Interestingly, we also found evidence of gene enrichment associated with both pro– and anti-inflammatory state in response to NSC treatment. This anti-inflammatory activation is most likely driven by the transplant itself as a previous report has demonstrated that newly formed glial cells in the CNS elevate anti-inflammatory gene expression, counteracting pro-inflammatory cytokines and creating a more permissive environment for neuronal survival [54]. Therefore, it is possible that glial-differentiated NSCs or endogenous glial cells provide important anti-inflammatory signals following NSC transplantation. Although expression changes in genes associated with innate immunity were observed between ASO and WT mice, the α-synuclein phenotype did not have a significant effect on NSC-related gene networks. This finding, which is consistent with our prior report that NSC survival and differentiation is equivalent between ASO and WT mice, suggests that transplanted NSCs can differentiate normally regardless of α-synuclein pathology (Additional files 4 and 5).

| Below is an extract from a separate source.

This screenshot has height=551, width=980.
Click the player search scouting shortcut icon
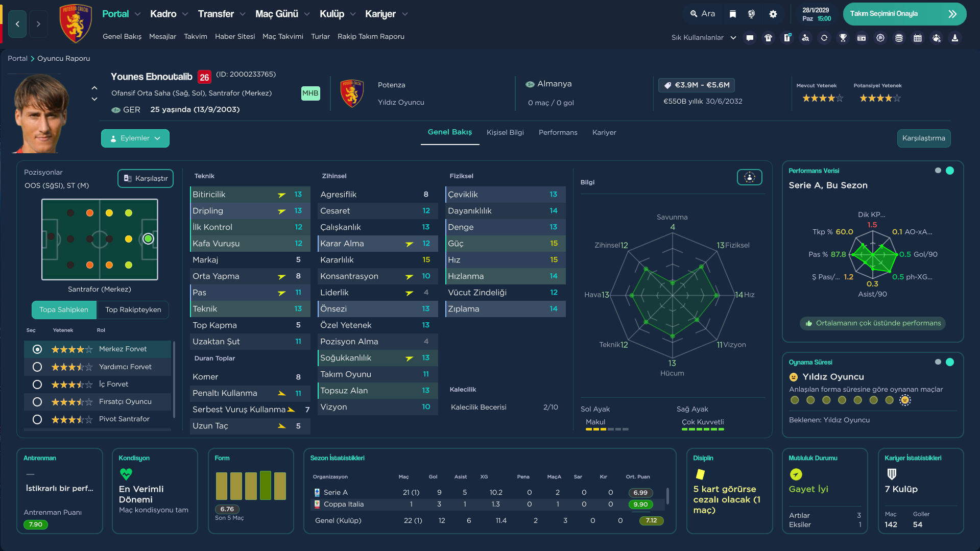pyautogui.click(x=805, y=38)
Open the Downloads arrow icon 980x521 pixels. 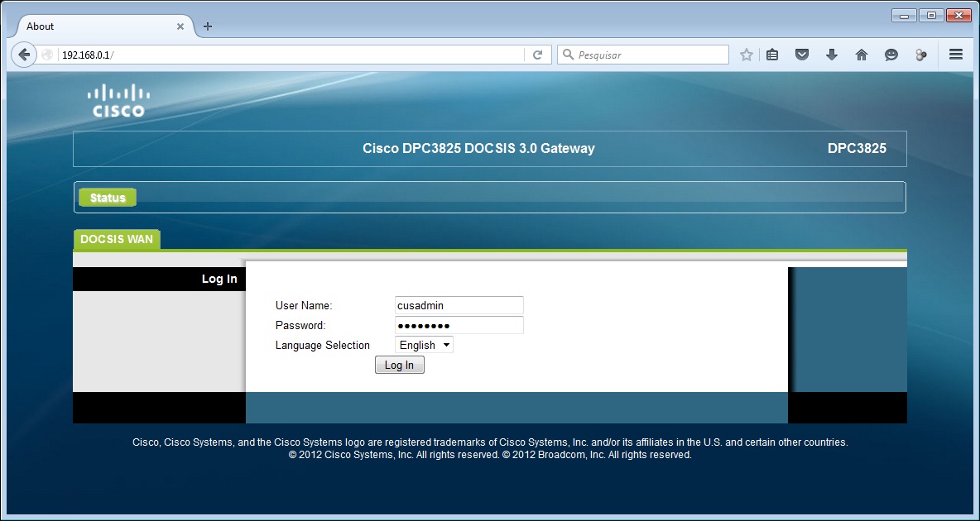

In addition to innate inflammatory responses, our results also point toward a role for the adaptive immune system in attenuating inflammation. Emerging evidence demonstrates that certain adaptive immune cells, such as T regulatory cells (Tregs) which have a pivotal role in maintaining immunological tolerance and inhibiting inflammatory responses, can play an important role in CNS repair [4, 7, 23, 51, 54]. For example, Chen et al. demonstrated that transplantation of human embryonic stem cell-derived neural precursor cells was associated with a reduction in neuroinflammation which correlated with an increased number of CD4(+)CD25(+)FOXP3(+) regulatory T cells and sustained clinical recovery in the mouse model of multiple sclerosis (MS) [23]. Moreover, our lab also recently described a potential cross-talk between T cells and microglia in an animal model of Alzheimer’s disease further implicating the adaptive immune system in neurodegenerative disease [67]. It is therefore likely that in the ASO model, multiple cell populations contribute to either inflammatory or immunomodulatory conditions that influence behavior, and that these populations respond to and modulate one another via both cytokine expression and direct cell-to-cell interactions.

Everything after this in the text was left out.